# Elbow jumpers



## darknezx (Apr 13, 2004)

What exactly are elbow jumpers? I've heard from commentators relating to Juwan Howard and sometimes Dwyane Wade, but I don't see a whole lot of connection between an elbow and a jumper?

And who are the others that have elbow jumpers?


----------



## Pacers Fan (Aug 25, 2002)

Jumpshots from the elbow...


----------



## JNice (Jul 13, 2002)

I think it is a term for the area where the line for the lane meets the free throw line.


----------



## LuckyAC (Aug 12, 2004)

JNice said:


> I think it is a term for the area where the line for the lane meets the free throw line.


Or alternately when a player uses his elbow to propel the ball.


----------



## Baron Davis (Apr 14, 2004)

LuckyAC said:


> Or alternately when a player uses his elbow to propel the ball.


----------



## Captain Obvious (Jun 15, 2003)

JNice said:


> I think it is a term for the area where the line for the lane meets the free throw line.


You are correct.


----------



## Locke (Jun 16, 2003)

JNice said:


> I think it is a term for the area where the line for the lane meets the free throw line.


:yes:


----------



## M.D.E (Feb 26, 2005)

when players shoot the ball of their elbows..globetrotter style ....lol


----------



## Pejavlade (Jul 10, 2004)




----------



## 7thwatch (Jul 18, 2002)

M.D.E said:


> when players shoot the ball of their elbows..globetrotter style ....lol


Jay Williams of the Grizz made a sick pass off of his elbow a few years ago.


----------



## B Dizzle (Apr 3, 2004)

I'm all money from the elbow! my favourite spot to shot the J


----------



## darknezx (Apr 13, 2004)

I've always thought Earl Boykins to be using his elbow to shoot, does that count?


----------



## Darkwing Duck (Sep 6, 2004)

Well, since now we know that an elbow jumper is a jumpshot with your elbow, what's a wing jumper?


----------



## Cap (Nov 5, 2003)

Basically, a shot from the FT line extended.


----------



## Greater Levitator (Dec 29, 2004)

B Dizzle said:


> I'm all money from the elbow! my favourite spot to shot the J


*Enough of the personal attacks. --PhillyPhanatic*


----------



## B Dizzle (Apr 3, 2004)

you think you're funny?


----------



## Greater Levitator (Dec 29, 2004)

B Dizzle said:


> you think you're funny?


What do you think ?


----------



## Sad Mafioso (Nov 7, 2004)




----------



## Baron Davis (Apr 14, 2004)

The term "elbow jumper" has nothing to do with the physical elbow itself.


----------



## Laker Freak (Jul 1, 2003)

The elbow is where the 1 is supposed to go.


----------



## Baron Davis (Apr 14, 2004)

Darkwing Duck said:


> Well, since now we know that an elbow jumper is a jumpshot with your elbow, what's a wing jumper?


Oh god, it has nothing to do with the elbow itself.



Laker Freak said:


> The elbow is where the 1 is supposed to go.


Ah, at least someone knows his stuff.


----------



## B Dizzle (Apr 3, 2004)

Gasol's jumper is so strange!


----------



## Darkwing Duck (Sep 6, 2004)

Baron Davis said:


> Oh god, it has nothing to do with the elbow itself.


Yes, I'm quite aware of that.

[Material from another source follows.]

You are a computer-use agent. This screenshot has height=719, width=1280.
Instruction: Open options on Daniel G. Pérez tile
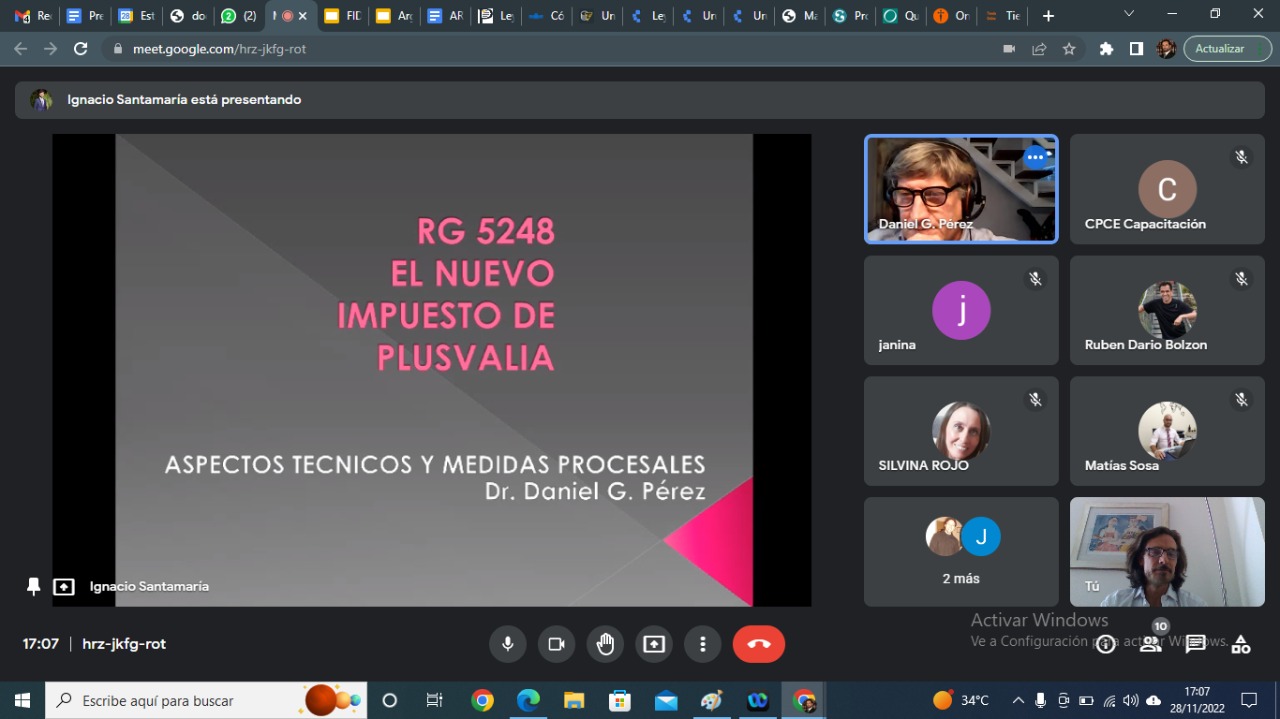pos(1035,157)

Obviously you didn't get my poor attempt at humor. Would it have been better if I said baseline jumper instead of wing?


----------



## MangoMangoMango (Jan 23, 2004)

B Dizzle said:


> Gasol's jumper is so strange!


who cares! as long as he gets it in its a good jumper


----------



## AZwildcats4 (Feb 9, 2004)

Baron Davis said:


> Oh god, it has nothing to do with the elbow itself.
> 
> 
> 
> Ah, at least someone knows his stuff.



you need to dust off you sarcasm detector


----------



## Baron Davis (Apr 14, 2004)

AZwildcats4 said:


> you need to dust off you sarcasm detector


Sorry but his post had no indication of sarcasm whatsoever.


----------



## AZwildcats4 (Feb 9, 2004)

then why did I pick it up?


----------